### Records shown:
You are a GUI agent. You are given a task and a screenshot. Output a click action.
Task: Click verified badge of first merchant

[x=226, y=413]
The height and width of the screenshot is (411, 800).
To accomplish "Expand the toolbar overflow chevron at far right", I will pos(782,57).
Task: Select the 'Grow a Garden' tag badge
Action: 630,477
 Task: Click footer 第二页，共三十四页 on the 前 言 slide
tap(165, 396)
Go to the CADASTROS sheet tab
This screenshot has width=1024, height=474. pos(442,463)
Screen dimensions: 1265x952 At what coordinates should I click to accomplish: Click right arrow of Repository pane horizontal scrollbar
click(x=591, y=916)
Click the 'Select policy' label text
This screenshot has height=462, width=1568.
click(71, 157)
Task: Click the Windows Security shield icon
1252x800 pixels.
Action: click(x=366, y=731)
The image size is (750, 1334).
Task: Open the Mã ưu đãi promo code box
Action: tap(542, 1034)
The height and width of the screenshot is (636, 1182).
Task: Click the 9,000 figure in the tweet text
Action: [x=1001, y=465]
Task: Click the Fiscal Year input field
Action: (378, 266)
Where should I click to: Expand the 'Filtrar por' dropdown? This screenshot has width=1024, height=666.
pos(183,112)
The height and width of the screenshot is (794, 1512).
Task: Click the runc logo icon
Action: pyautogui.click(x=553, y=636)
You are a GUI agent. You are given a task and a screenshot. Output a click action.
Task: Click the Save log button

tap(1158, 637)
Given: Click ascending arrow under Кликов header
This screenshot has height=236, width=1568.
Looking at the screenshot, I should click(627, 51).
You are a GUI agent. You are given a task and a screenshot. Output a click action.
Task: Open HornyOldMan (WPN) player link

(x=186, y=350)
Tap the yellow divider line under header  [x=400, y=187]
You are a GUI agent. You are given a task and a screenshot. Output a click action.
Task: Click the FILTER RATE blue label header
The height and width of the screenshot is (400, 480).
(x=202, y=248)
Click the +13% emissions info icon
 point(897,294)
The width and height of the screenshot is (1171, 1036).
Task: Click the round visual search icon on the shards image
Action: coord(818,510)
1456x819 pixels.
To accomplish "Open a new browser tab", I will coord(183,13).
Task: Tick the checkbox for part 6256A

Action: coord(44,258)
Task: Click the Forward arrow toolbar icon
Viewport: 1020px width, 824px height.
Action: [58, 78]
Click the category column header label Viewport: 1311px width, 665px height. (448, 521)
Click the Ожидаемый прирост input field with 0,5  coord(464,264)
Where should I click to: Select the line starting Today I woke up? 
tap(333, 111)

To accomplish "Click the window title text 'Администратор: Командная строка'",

### Problem to solve:
Copy whichever lines above contain the string "header".

### Solved problem:
Given: Click ascending arrow under Кликов header
Tap the yellow divider line under header  [x=400, y=187]
Task: Click the FILTER RATE blue label header
Click the category column header label Viewport: 1311px width, 665px height. (448, 521)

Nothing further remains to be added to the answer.